Here are a few vids of me on my bike. The first two are last year before I went into the motor. The last three are from last month. Have done a couple things to it since then with more to come!


----------



## DjScrimm (Jan 2, 2009)

Sweet bike. First vids pretty cool.


----------



## 08GreenBrute (Jul 13, 2009)

you like to have lost it in the first few seconds of the first vid lol, reminds me of last year when a buddy of mine did the same thing but the left side broke the ice and it tipped and dumped him in the freezing cold water lucky it was only about a foot deep


----------



## Down2Ride (Jan 6, 2011)

Yup.

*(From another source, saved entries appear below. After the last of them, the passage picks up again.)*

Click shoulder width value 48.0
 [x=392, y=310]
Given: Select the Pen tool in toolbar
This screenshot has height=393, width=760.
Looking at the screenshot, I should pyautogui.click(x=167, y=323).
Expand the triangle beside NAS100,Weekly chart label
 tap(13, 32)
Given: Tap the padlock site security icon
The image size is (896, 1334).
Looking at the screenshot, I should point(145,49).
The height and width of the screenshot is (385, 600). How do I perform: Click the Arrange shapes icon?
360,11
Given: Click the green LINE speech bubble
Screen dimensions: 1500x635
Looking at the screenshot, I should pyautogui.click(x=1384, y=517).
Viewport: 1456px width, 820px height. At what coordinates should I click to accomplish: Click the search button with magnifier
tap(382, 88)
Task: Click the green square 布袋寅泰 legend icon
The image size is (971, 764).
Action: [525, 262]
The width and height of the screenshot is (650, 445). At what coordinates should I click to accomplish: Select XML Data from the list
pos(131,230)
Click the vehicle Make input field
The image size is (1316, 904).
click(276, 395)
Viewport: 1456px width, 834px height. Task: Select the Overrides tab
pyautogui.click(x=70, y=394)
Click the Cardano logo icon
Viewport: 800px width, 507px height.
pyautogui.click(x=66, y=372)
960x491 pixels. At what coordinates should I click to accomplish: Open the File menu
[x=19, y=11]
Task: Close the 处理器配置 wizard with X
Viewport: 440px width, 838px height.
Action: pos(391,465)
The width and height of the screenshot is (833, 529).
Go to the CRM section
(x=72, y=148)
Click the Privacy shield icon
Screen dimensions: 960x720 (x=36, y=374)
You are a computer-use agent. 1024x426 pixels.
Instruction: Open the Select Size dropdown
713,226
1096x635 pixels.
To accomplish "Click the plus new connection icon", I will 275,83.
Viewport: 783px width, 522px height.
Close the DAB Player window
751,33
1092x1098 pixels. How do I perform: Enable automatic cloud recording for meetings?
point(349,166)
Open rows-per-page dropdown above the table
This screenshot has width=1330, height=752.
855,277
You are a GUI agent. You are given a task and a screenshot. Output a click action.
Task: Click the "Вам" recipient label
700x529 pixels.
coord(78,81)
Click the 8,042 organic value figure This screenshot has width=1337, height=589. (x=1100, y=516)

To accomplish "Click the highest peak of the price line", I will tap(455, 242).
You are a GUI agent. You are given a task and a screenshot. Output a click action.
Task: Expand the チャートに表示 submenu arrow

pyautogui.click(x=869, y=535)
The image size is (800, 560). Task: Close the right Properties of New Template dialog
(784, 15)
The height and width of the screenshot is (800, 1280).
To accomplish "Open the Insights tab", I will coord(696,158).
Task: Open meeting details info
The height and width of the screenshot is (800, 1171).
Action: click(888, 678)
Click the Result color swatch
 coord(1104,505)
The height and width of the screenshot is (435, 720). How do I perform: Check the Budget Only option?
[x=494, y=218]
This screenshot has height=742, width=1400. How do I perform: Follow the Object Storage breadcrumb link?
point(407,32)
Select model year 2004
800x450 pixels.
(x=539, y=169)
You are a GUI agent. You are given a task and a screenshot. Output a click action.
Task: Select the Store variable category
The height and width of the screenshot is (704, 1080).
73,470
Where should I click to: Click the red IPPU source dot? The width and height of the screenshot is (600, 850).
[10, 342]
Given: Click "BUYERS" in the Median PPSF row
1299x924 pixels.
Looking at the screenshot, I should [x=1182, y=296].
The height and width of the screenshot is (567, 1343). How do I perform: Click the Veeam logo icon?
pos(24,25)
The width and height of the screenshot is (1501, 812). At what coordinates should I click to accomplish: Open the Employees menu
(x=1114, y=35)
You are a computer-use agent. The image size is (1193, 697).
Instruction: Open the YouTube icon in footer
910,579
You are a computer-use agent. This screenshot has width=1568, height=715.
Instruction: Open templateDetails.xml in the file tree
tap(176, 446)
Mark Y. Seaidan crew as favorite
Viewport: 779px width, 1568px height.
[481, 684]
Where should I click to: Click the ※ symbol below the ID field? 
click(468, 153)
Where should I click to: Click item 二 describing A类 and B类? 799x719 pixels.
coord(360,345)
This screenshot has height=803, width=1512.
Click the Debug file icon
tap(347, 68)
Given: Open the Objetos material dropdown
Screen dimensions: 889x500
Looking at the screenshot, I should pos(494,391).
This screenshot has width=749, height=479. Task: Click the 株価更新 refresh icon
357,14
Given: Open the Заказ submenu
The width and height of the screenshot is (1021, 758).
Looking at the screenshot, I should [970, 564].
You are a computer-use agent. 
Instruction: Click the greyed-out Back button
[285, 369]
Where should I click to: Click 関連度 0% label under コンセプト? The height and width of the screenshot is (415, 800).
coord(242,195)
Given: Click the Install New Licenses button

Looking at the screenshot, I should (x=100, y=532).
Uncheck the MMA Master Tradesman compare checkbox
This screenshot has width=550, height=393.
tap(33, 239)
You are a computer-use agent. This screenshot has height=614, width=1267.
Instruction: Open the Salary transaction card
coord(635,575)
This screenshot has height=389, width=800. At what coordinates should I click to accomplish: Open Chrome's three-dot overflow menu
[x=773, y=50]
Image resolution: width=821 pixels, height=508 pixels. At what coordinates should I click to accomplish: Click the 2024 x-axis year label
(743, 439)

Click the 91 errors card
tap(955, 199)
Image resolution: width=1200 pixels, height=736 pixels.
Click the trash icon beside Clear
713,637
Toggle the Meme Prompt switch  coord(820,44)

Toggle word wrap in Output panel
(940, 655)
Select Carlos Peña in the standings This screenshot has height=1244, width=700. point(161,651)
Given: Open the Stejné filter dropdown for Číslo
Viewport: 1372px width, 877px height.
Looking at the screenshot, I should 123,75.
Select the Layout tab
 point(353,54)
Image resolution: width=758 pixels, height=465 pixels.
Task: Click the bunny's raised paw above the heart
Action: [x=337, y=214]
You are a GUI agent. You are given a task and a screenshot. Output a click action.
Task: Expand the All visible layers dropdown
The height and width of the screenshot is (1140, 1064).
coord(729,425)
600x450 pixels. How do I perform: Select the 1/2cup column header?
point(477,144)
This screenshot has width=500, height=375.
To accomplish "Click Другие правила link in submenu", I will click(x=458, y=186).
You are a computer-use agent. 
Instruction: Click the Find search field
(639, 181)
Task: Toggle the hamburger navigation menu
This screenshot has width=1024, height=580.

Good thing I had a strong hold on the bike.


----------



## ~walker (Dec 27, 2010)

1st video you almost kissed the ice.. but what was funnier was when your camera person feel in the icy water .. jumping your rene do you have the frame mod done


----------



## GWNBrute (Mar 4, 2009)

Nice vids and bike!


----------



## phreebsd (Dec 16, 2004)

that was cool


----------



## Prairie3004X4 (Jan 11, 2011)

That was fun to watch great videos!


----------



## Polaris425 (Dec 16, 2004)

NICE!!! :rockn:


----------



## kawboy1 (Aug 25, 2010)

Nice! What work has the motor got?


----------



## Down2Ride (Jan 6, 2011)

No frame mod...its coming. AMR 960 cylinders/pistons @ 12.7:1. Mr. RPM GenII cams. Mr. RPM Race Intake. Mr. RPM 51mm TB. Only work done to the heads is the cam valley clearance for the cams. The heads will be coming off soon for some love. I've been putting it off because it is a PITA to take the intake off/on. Also need to get new gaskets before the teardown.


----------



## kawboy1 (Aug 25, 2010)

That thing must haul!


----------



## Down2Ride (Jan 6, 2011)

No problem pulling the front wheels up in high from a 20mph punch, even with the 30s.


----------



## kawboy1 (Aug 25, 2010)

Down2Ride said:


> No problem pulling the front wheels up in high from a 20mph punch, even with the 30s.


Nice :rockn:


----------



## tacoma_2002 (Jul 16, 2009)

That things sick dude!

Good vid's!


----------